The spin-off of GSK’s consumer health unit, the biggest London listing in more than a decade, made a weak debut on Monday as the group, now called Haleon, launched in choppy markets overshadowed by inflation concerns.
Shares in Haleon fell 6.6% on Monday to 308.4p after opening at 330p, giving the owner of brands including Sensodyne toothpaste and painkillers Panadol a market value of around £30bn.
It was the biggest London listing since Glencore’s £37bn initial public offering in 2011 and makes Haleon the world’s largest stand-alone consumer health business, as well as one of the FTSE’s 20 biggest companies .
But analysts said GSK would face questions over its rejection of Unilever’s £50bn offer – a figure which also represents £10bn of debt – for the division late last year.
They also noted concern about the impact of inflation on businesses, as rising prices weigh on retail stocks and consumers. Martin Debou, an analyst at Jefferies, said Haleon has yet to demonstrate it can gain market share to boost growth rates above pre-pandemic levels.
The division, headed by former Novartis chief executive Brian McNamara and chaired by former Tesco chief executive Dave Lewis, forecasts annual comparable sales growth of 4% to 6%, although most analysts expect growth at the lower end of that range.
Chris Beckett, head of equity research at wealth manager Quilter Cheviot, said market pricing was “certainly at the lower end of expectations” but added: “It’s an attractive industry and business to be exposed to by referring to its defensive characteristics at a time when volatility upsets markets.’
McNamara claims the group’s products attract strong brand loyalty.
“This is an amazing business, 100 percent focused on consumer health, which is more relevant than ever after the pandemic,” he added. “We have less exposure to commodity-related costs [than other consumer groups] and environmental challenges. Our carbon footprint is lower.”
The split is intended to leave GSK, which has faced pressure from activist investors, free to focus on prescription drugs and vaccines. Shareholders received one Haleon share for each GSK share they owned.
Haleon, a joint venture with Pfizer that includes assets purchased from Novartis, is the only listed pure consumer healthcare group available to investors.

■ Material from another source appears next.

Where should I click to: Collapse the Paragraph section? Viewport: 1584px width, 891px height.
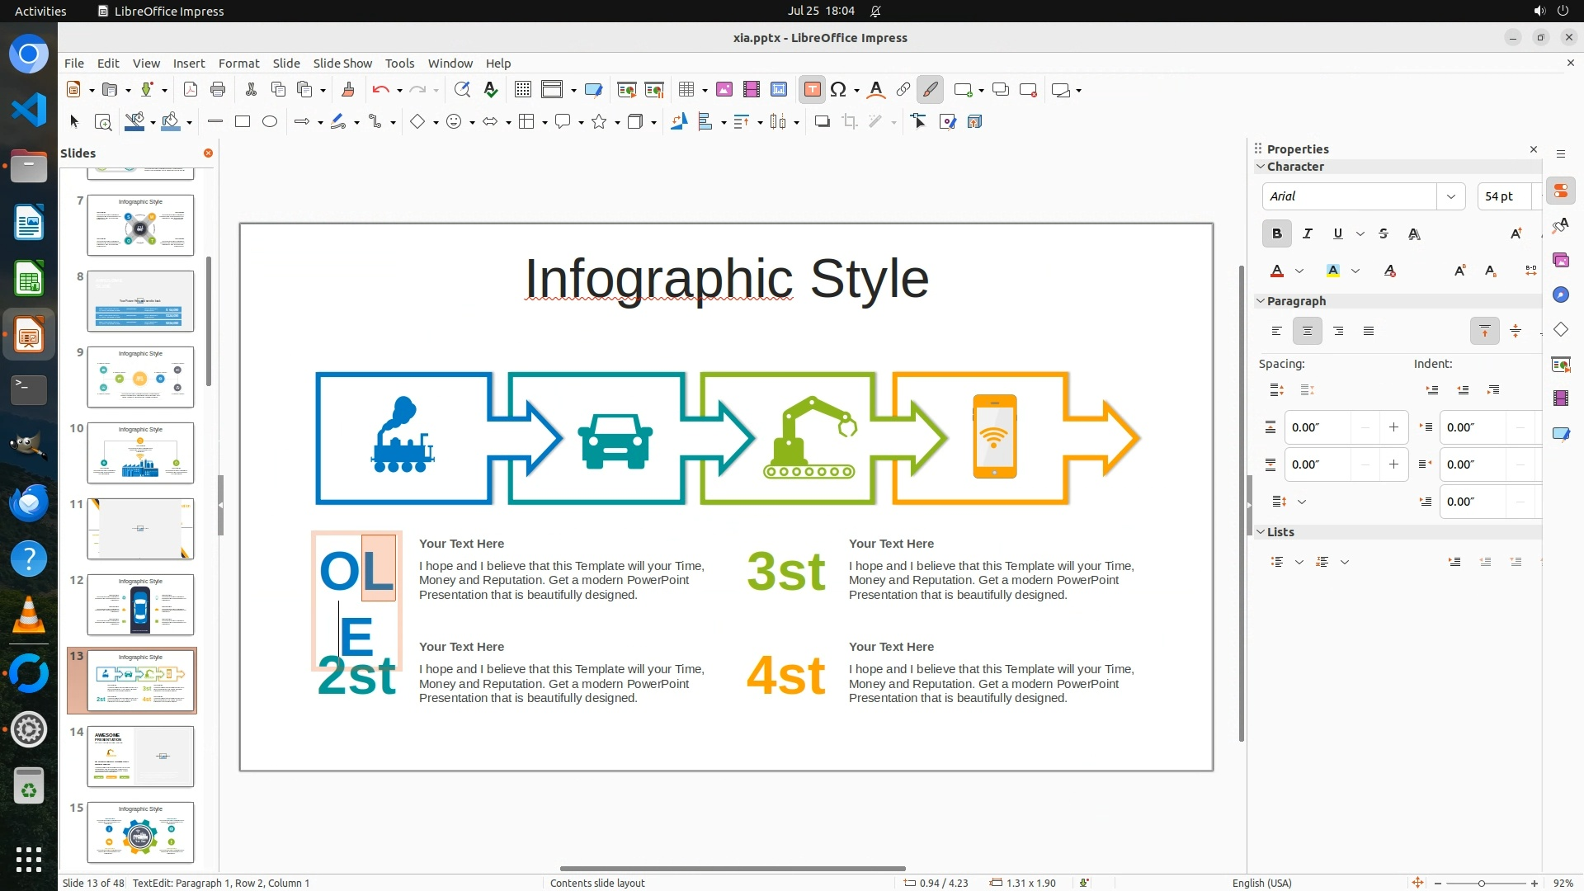(x=1261, y=301)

It competes with Strepsils maker Reckitt Benckiser, where consumer health will account for a third of net revenue in 2021, and Johnson & Johnson’s consumer health unit, which its parent plans to spin off next year.
GSK shares were flat on Monday, but fell 19.2% from Friday’s close to hit £13.89 on Monday, reflecting the drop in value since the spin-off. The drugs and vaccines group will consolidate its shares after trading on Monday to bring the price back in line with its pre-spin-off level.

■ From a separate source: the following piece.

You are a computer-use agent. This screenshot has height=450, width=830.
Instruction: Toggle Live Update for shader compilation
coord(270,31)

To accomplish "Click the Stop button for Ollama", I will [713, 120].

The split was a test for GSK’s Emma Walmsley, chief executive since 2017, who said it would address “persistent underperformance” by leaving the pharmaceutical company with a stronger balance sheet while leaving Haleon free to invest in marketing and new products.
Beckett said the difference between Haleon’s market value and Unilever’s offer would prompt further questions from investors: “Haleon’s management will have to justify why they rejected the approach.”
GSK and Pfizer together retain about $15 billion in stakes in Haleon, which they intend to sell after the lock-up ends in November.
Debu said Haleon executives have been busy integrating the consumer health divisions of Pfizer and Novartis. “Now that this integration is complete, redirecting that energy can reap many rewards,” he said.
Haleon aims to reduce its debt over time, but McNamara said the group had the capacity to make sudden acquisitions annually over the next two years and would look for fast-growing groups worth between £50m and £100m.
The company said it expects to benefit from long-term trends such as the aging of the world’s population and pressure on public health systems, which lead consumers to seek to manage health problems themselves.